Gürtel y Black. Asco y Vergüenza

Llevo semanas planteándome que algo debería escribir sobre los juicios de la trama Gürtel y las tarjetas Black, sin embargo es un asunto que me genera una pereza infinita. No se trata de que no los considere importantes, es simplemente que siento vergüenza. No hay otra palabra para explicar la sensación que recorre mi cuerpo cuando me siento frente al televisor o abro un periódico y veo o leo las declaraciones de quienes gozaban de la total confianza de los que dirigían o, lo que es peor, dirigen nuestro país. La falta de pudor con la que hablan de miles o de millones de euros mientras que muchos españoles no llegan a fin de mes, no tienen para comprar los libros de sus hijos, o para darles de comer, me hace sentir repugnancia.

El otro día observaba conmocionada el testimonio del único directivo de Bankia que dijo no al uso de la tarjeta black que le ofrecieron. Se llama Francisco Verdú y rechazó la tarjeta ante el mismo Rodrigo Rato, otros 66 altos cargos no lo hicieron. Entre todos, y sólo teniendo en cuenta el periodo entre 2003 y 2012 (los años anteriores han prescrito), gastaron 12 millones de euros. El rescate de Bankia, sin embargo, lo pagamos todos.

Junto al juicio de las tarjetas black, estos días, el protagonismo ha sido para el de la causa principal de la trama Gürtel, relativa a la existencia de contratos amañados en diversos municipios, especialmente madrileños, y en algunas autonomías. Sólo a Francisco Correa, supuesto cabecilla de la Gürtel, se le acusa de ganar más de 8 millones y medio de euros en una década a través de dichos contratos. Correa ha declarado en estos días y no ha dudado a la hora de señalar a ex ministros y empresarios como parte de esta trama, la misma por la que están llamados a declarar ex tesoreros del PP, como Luis Bárcenas o Álvaro Lapuerta (cuyo estado de salud, a sus 88 años, hace difícil que finalmente acuda al juzgado), y en la que hay un total de 35 encausados, entre ellos la ex ministra Ana Mato y su ex marido, el que fuera alcalde de Pozuelo, Jesús Sepúlveda. La cuestión, sin embargo, no finaliza ahí. El propio Partido Popular como organización también está acusado en esta causa, ya que debe dirimirse si algunos pagos de la red Gürtel fueron empleados para financiar gastos de las campañas electorales de los Populares.

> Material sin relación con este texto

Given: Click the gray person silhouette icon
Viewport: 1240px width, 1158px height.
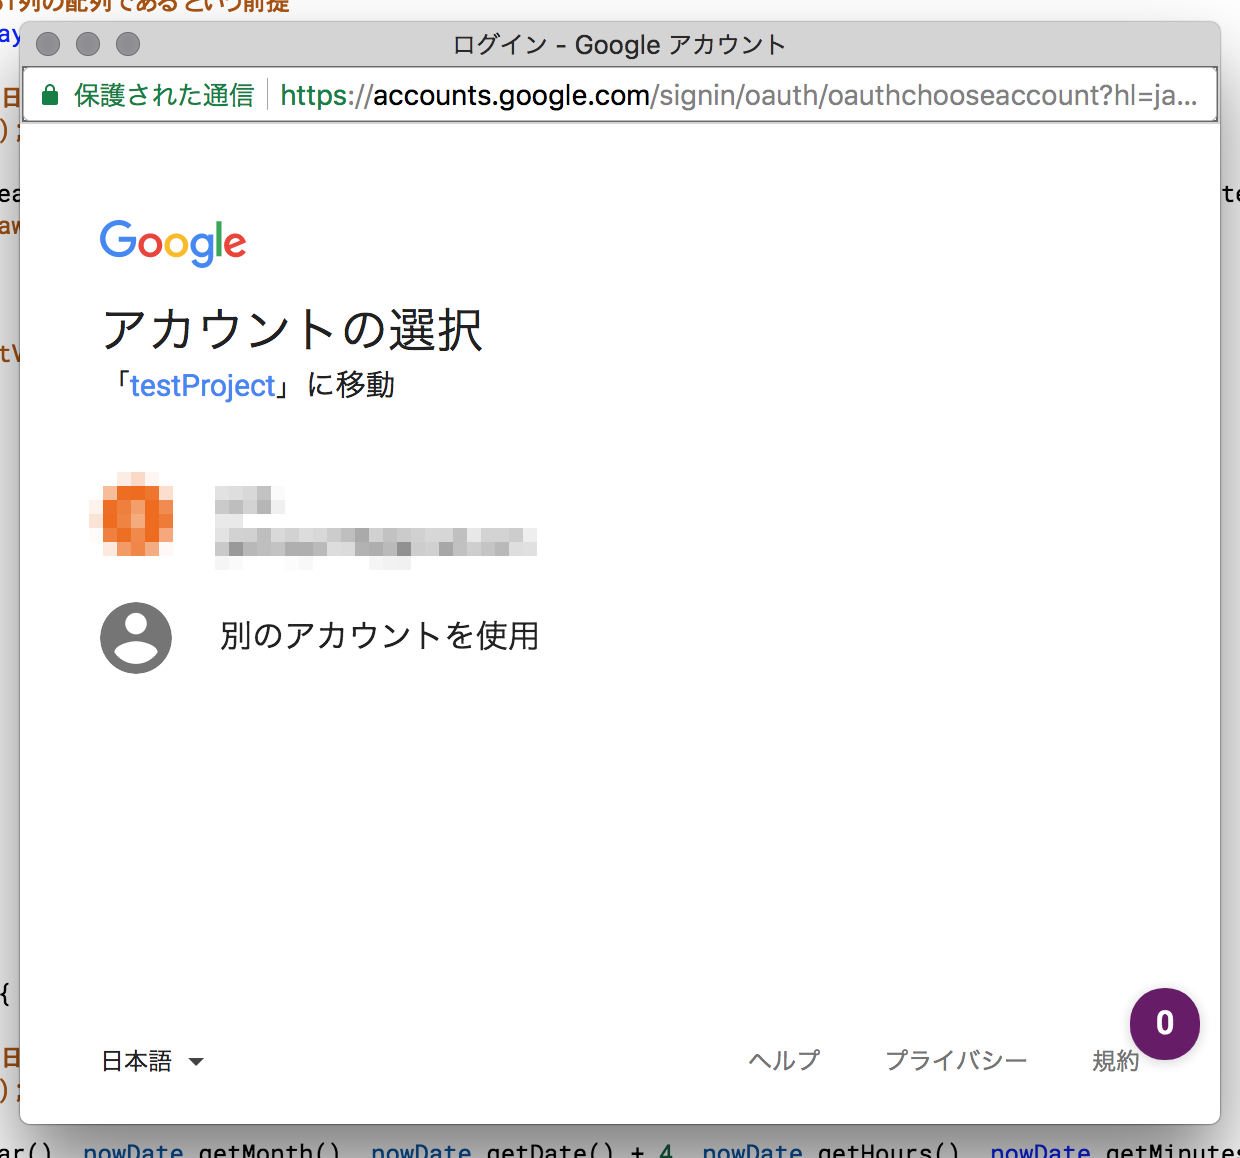Looking at the screenshot, I should 136,637.
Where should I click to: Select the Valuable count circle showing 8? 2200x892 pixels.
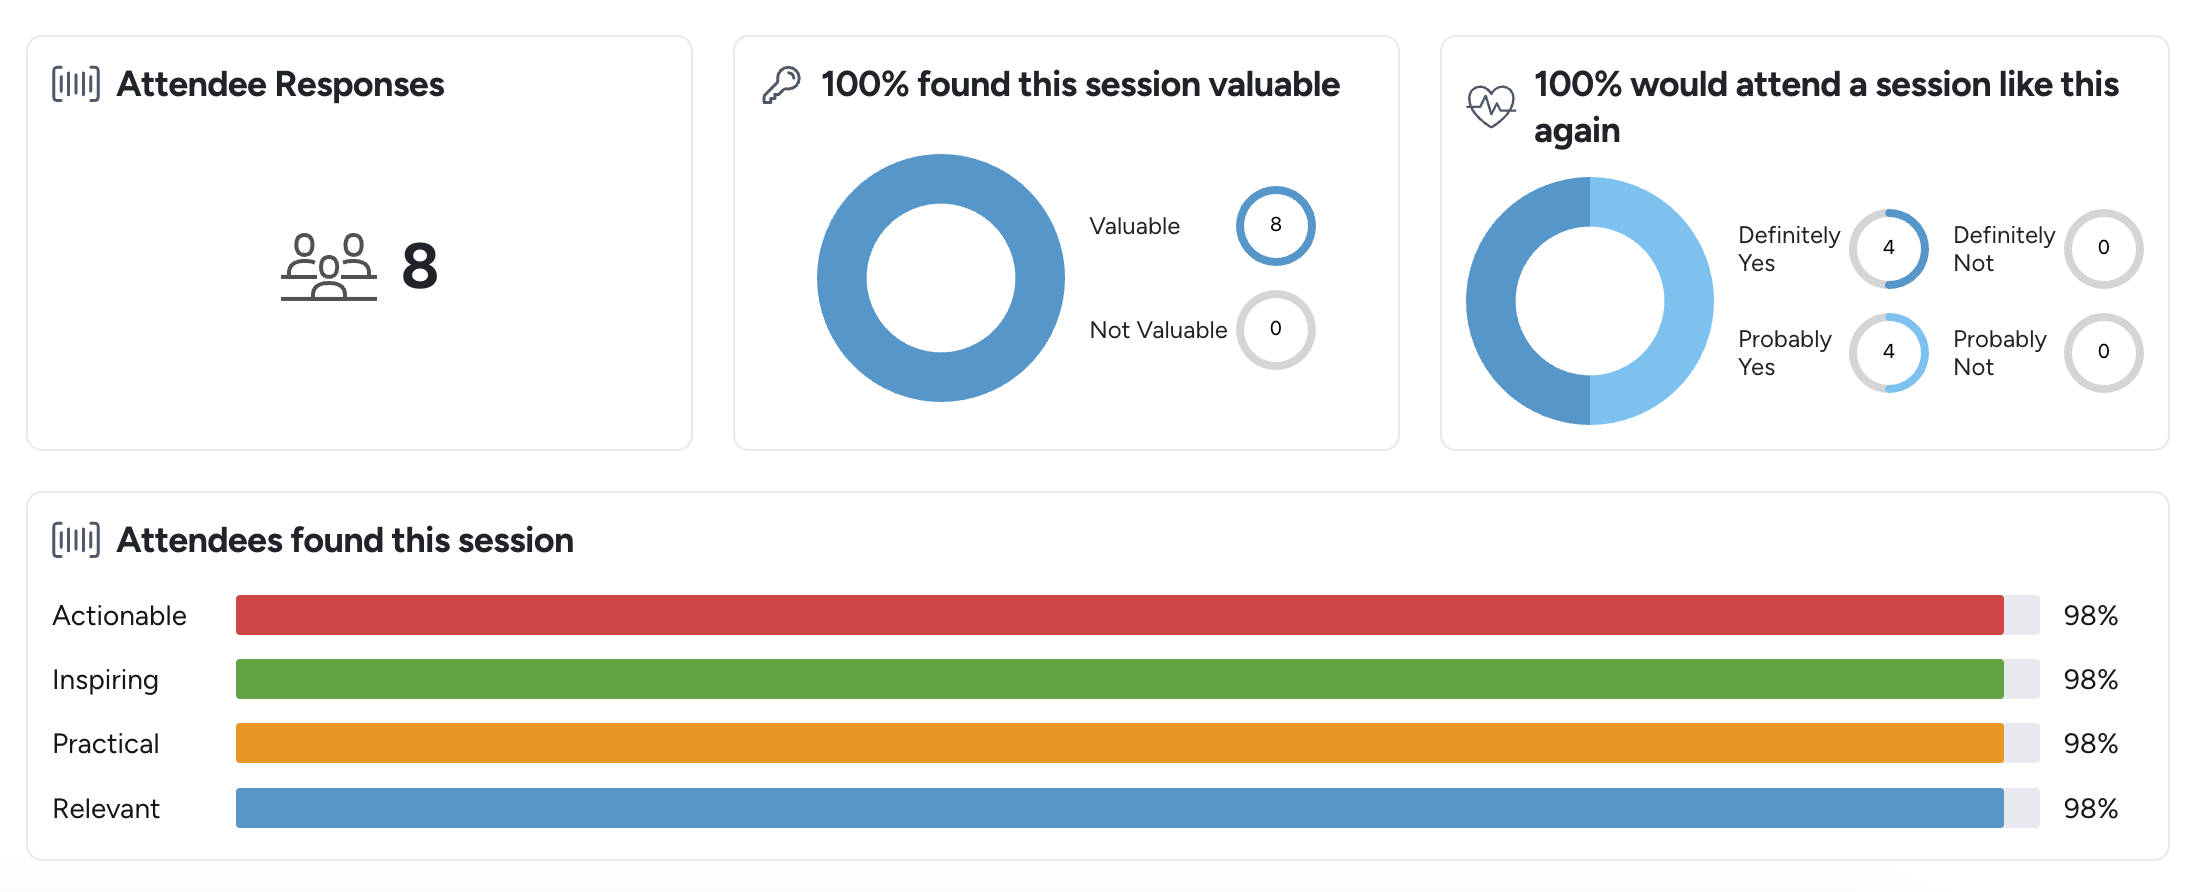tap(1275, 226)
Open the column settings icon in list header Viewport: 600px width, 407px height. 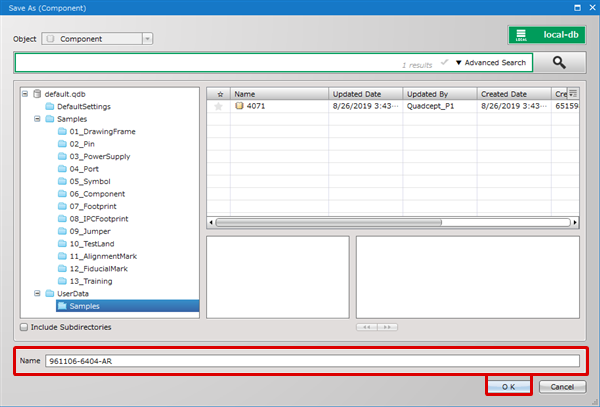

Muchas veces me pregunto cuál es el verdadero problema de este país y, en ocasiones, el pesimismo me invade y pienso que quizás esa despreocupación de la mayoría solo tiene un motivo: que de haber estado en la misma situación, muchos habrían hecho lo mismo. Sólo uno de los directivos de Bankia dijo no a la tarjeta black. Allí los había de todas las tendencias e ideologías, de partidos políticos y sindicatos… Sólo Francisco Verdú se negó. Por eso me genera una pereza infinita escribir sobre estos casos de corrupción, porque, sinceramente, solo siento vergüenza, pena y asco.